• Job: Render the data from the line with "The image size is (2067, 1012)." up to and including the line with "point(1057,628)" as a two-column CSV with the headers instruction and location. Put each instruction and its answer in its own quoted field on one row, replace line breaks with spaces, and leave out the pictures.

─── Dataset records

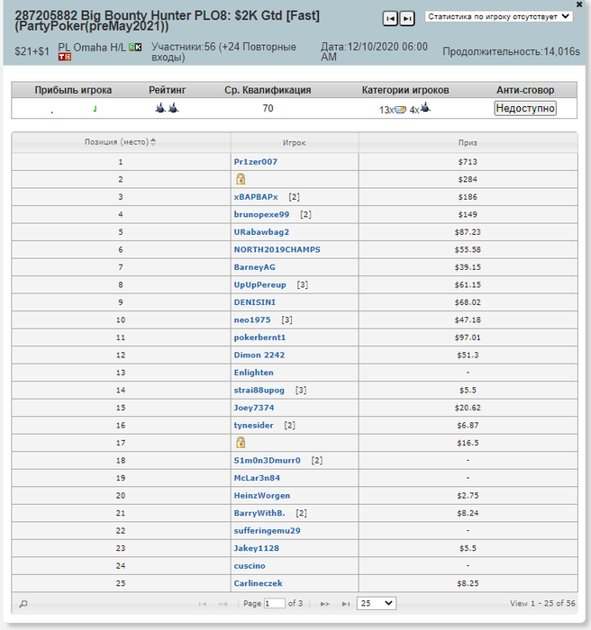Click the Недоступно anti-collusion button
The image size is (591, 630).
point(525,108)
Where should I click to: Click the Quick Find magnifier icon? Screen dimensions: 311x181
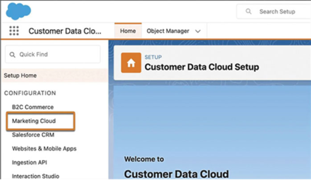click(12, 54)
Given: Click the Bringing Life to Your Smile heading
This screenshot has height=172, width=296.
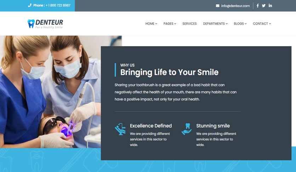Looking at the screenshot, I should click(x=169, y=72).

──────
─── Dataset records

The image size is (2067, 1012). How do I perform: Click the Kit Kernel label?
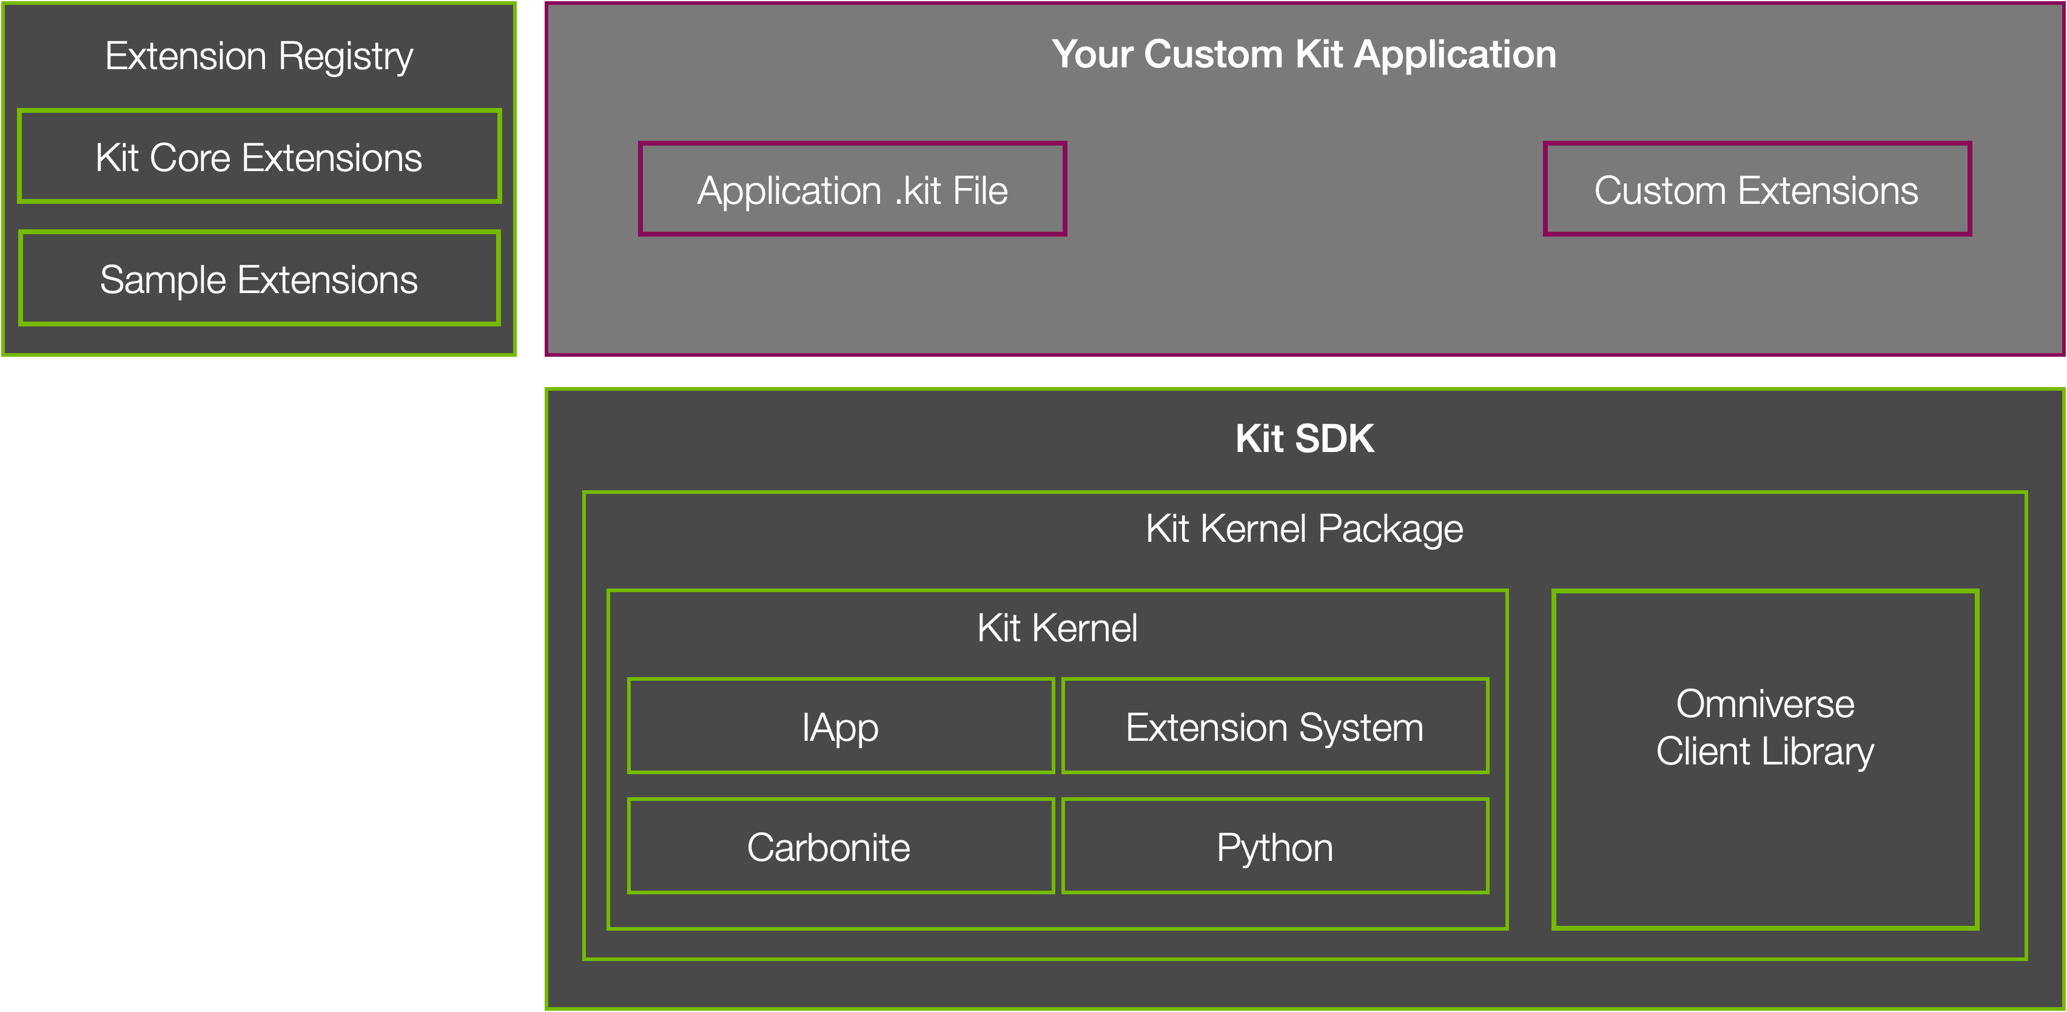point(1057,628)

──────

• Solution:
instruction,location
"The image size is (2067, 1012). How do I perform: Click the Kit Kernel label?","point(1057,628)"